The second way is to send a request off to the same web service that the page does. This is to basically get back the same HTML that the page is getting, and using that with HtmlAgilityPack. How do we do that?

Well, you can easily POST data to a web service using C#. Just for ease of use I've stolen the code from this SO question . With this, we can send the same request the page is, and get the same HTML back.

So to send some POST data, we generate a method like so.....

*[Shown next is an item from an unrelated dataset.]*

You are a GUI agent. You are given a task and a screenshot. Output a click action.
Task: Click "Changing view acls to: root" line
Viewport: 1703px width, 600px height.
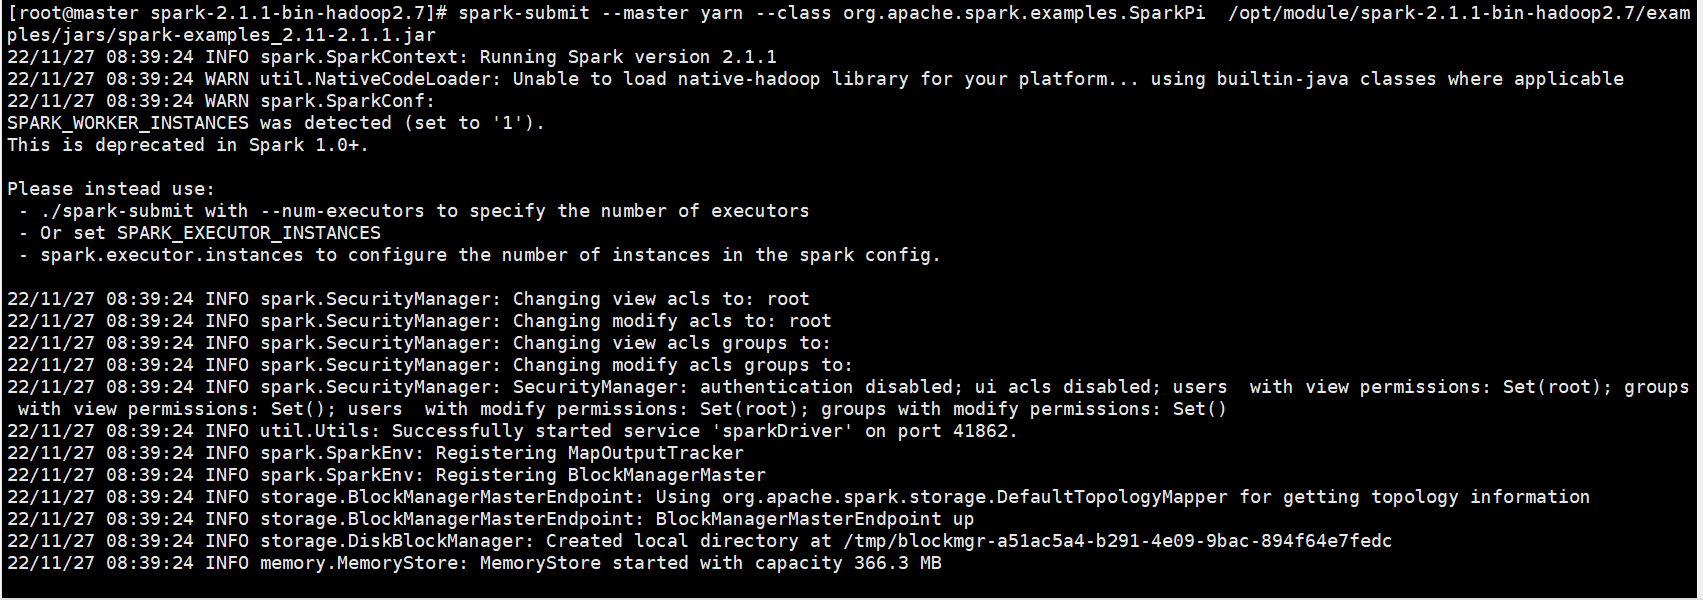pyautogui.click(x=661, y=299)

public static string SendPost(string url, string postData)
{
    string webpageContent = string.Empty;

    byte[] byteArray = Encoding.UTF8.GetBytes(postData);

    HttpWebRequest webRequest = (HttpWebRequest)WebRequest.Create(url);
    webRequest.Method = "POST";
    webRequest.ContentType = "application/x-www-form-urlencoded";
    webRequest.ContentLength = byteArray.Length;

    using (Stream webpageStream = webRequest.GetRequestStream())
    {
        webpageStream.Write(byteArray, 0, byteArray.Length);
    }

    using (HttpWebResponse webResponse = (HttpWebResponse)webRequest.GetResponse())
    {
        using (StreamReader reader = new StreamReader(webResponse.GetResponseStream()))
        {
            webpageContent = reader.ReadToEnd();
        }
    }

    return webpageContent;
}

We can call it like so:

string responseBody = SendPost("http://lekcijas.va.lv/lekcijas_request.php", "nodala=IT&kurss=1&gads=2013&menesis=9&c_dala=");

How did I get this? Well the php file we are calling is the web service the page is, and the POST data is too. The way I found out what data it sends to the service is by debugging the Javascript (using Chrome's Developer console), but you may notice it's pretty much the same thing that is in the URL. That seems to be intentional.

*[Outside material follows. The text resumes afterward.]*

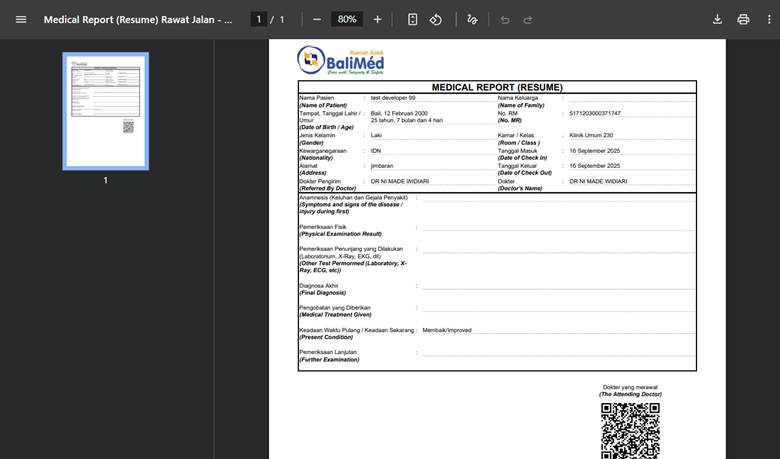Open the more actions three-dot menu
Image resolution: width=780 pixels, height=459 pixels.
pyautogui.click(x=767, y=19)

The responseBody that is returned is the physical HTML of just the table for the calendar.

What do we do with it now? We load that up into HtmlAgilityPack, because it is able to accept pure HTML.

var document = new HtmlDocument();
document.LoadHtml(webpageContent);

Now, we stick that original XPath in:

var node = document.DocumentNode.SelectSingleNode("//div[@class='kal']//table//tr[3]//td[@class='datums'][2]/div[@class='cipars']");

Now, we print out what should hopefully be "3":

Console.WriteLine(node.InnerText);

My output, running it locally, is indeed: 3 .

However, although this would get you over the problem you are having, I am assuming the rest of the site is like this. If this is the case, you may still be able to work around it using technique above, but tools like Selenium were created for this very reason.